Task item:
What you should give back is every line from the one containing "Task: Open the EBITDA driver dropdown" through the last line of the records below, word for word and without pictures.

____ Records shown

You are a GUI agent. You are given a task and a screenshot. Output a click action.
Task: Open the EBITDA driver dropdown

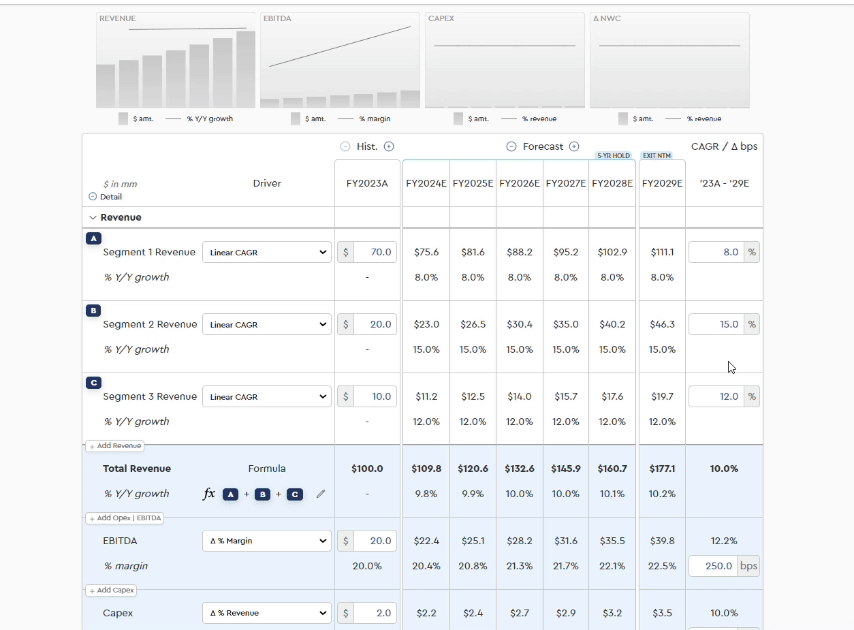click(x=267, y=541)
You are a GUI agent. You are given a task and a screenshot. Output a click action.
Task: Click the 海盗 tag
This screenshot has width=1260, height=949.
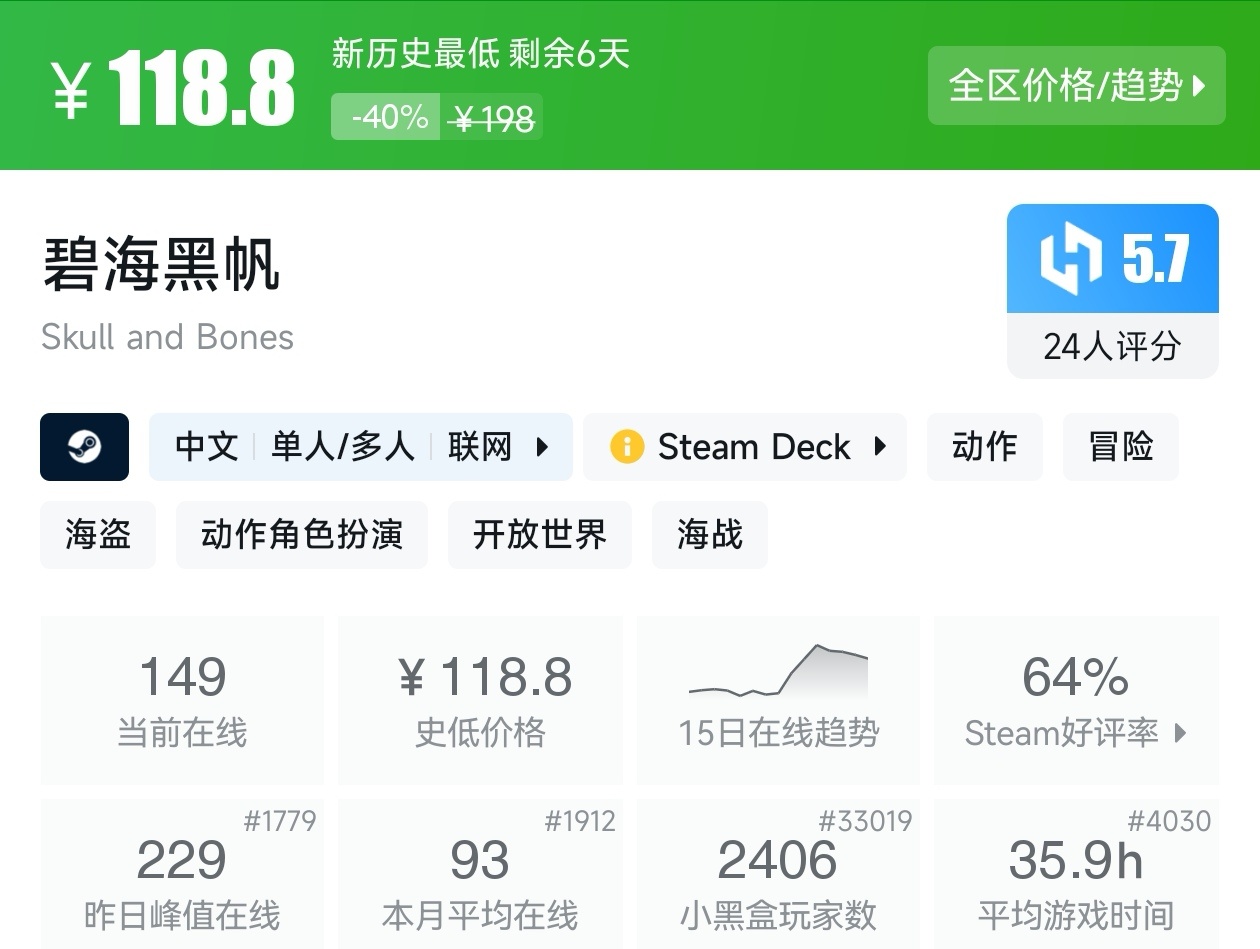click(x=97, y=535)
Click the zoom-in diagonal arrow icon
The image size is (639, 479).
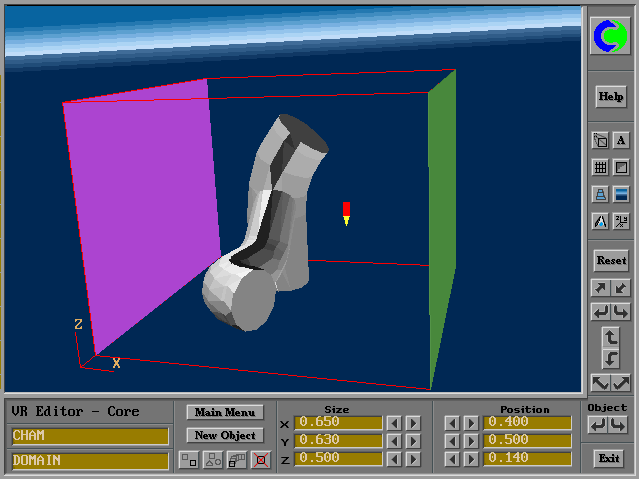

________

Reply:
Task: Open the EBITDA driver dropdown

click(x=267, y=541)
You are a GUI agent. You are given a task and a screenshot. Output a click action.
Task: Click the 海盗 tag
This screenshot has width=1260, height=949.
click(x=97, y=535)
Click the zoom-in diagonal arrow icon
The image size is (639, 479).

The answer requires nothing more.